### Stated exercise
Determine how many lines of the entries contain the string "Task", treating case as significant, and give only that number.

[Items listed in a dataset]
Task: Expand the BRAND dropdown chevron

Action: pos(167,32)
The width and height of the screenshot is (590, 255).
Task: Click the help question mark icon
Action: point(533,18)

### Full solution
2